## Extract
>> Start
On February 6, 2018, Judlau requested leave to file a motion to dismiss, which leave the Court granted the following day. (Dkt. #36, 37). Judlau timely filed its motion to dismiss on February 28, 2018. (Dkt. #42). After the Court granted Dickerson and Tightseal an extension of time to file their opposition (Dkt. #50), they filed their brief on April 18, 2018 (Dkt. #53). Judlau timely filed a reply brief on May 1, 2018. (Dkt. #54).

DISCUSSION

A. Applicable Law

1. Motions to Dismiss Pursuant to Rule 12(b)(1)

"[A] district court may properly dismiss a case for lack of subject matter jurisdiction under Rule 12(b)(1) if it 'lacks the statutory or constitutional power to adjudicate it.'" Aurecchione v. Schoolman Transp. Sys., Inc., 426 F.3d 635, 638 (2d Cir. 2005) (quoting Makarova v. United States, 201 F.3d 110, 113 (2d Cir. 2000)). "A plaintiff asserting subject matter jurisdiction has the burden of proving by a preponderance of the evidence that it exists." Makarova, 201 F.3d at 113. "[T]he court must take all facts alleged in the complaint as true and draw all reasonable inferences in favor of plaintiff ... but jurisdiction must be shown affirmatively, and that showing is not made by drawing from the pleadings inferences favorable to the party asserting it." Morrison v. Nat'l Austl. Bank Ltd., 547 F.3d 167, 170 (2d Cir. 2008) (internal citations and quotation marks omitted). When subject matter jurisdiction is at issue, the Court may properly consider evidence outside the pleadings, including affidavits and exhibits. See Tandon v. Captain's Cove Marina of Bridgeport, Inc., 752 F.3d 239, 243 (2d Cir. 2014); Zappia Middle E. Constr. Co. v. Emirate of Abu Dhabi, 215 F.3d 247, 253 (2d Cir. 2000).
>> End
## Data lines
>> Start
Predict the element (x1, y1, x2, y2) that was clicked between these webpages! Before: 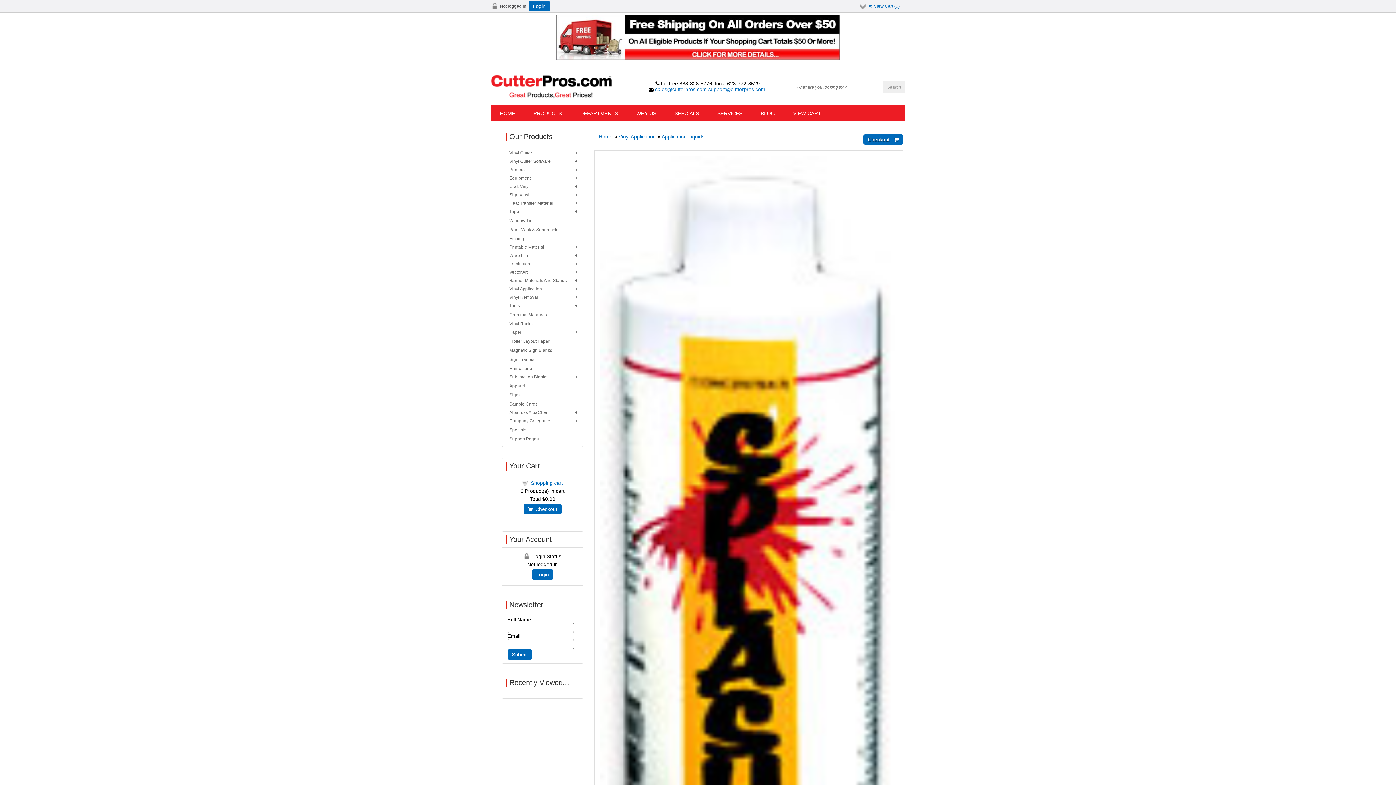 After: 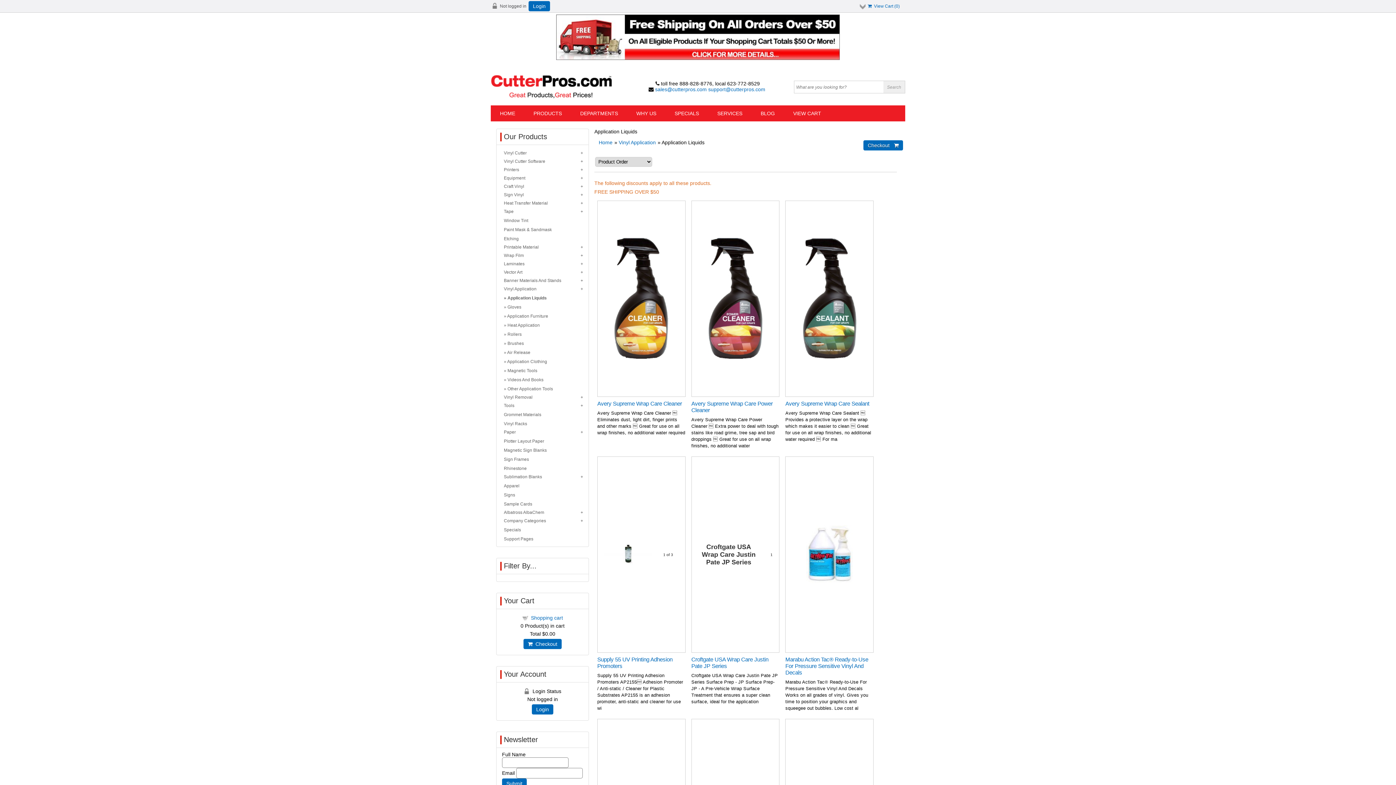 Action: bbox: (661, 133, 704, 139) label: Application Liquids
>> End
## Instructions
1. Please set down, word for word, the passage of the court opinion starting at "On February 6, 2018, Judlau" and ending at "2018. (Dkt. #54).".
2. According to the court opinion, on what ground may a district court properly dismiss a case under Rule 12(b)(1)?
These lines come from a source separate from the court opinion.

## Worked solutions
1.
On February 6, 2018, Judlau requested leave to file a motion to dismiss, which leave the Court granted the following day. (Dkt. #36, 37). Judlau timely filed its motion to dismiss on February 28, 2018. (Dkt. #42). After the Court granted Dickerson and Tightseal an extension of time to file their opposition (Dkt. #50), they filed their brief on April 18, 2018 (Dkt. #53). Judlau timely filed a reply brief on May 1, 2018. (Dkt. #54).

2. A district court may properly dismiss a case under Rule 12(b)(1) for lack of subject matter jurisdiction. That lack exists when the court has no statutory or constitutional power to adjudicate the case.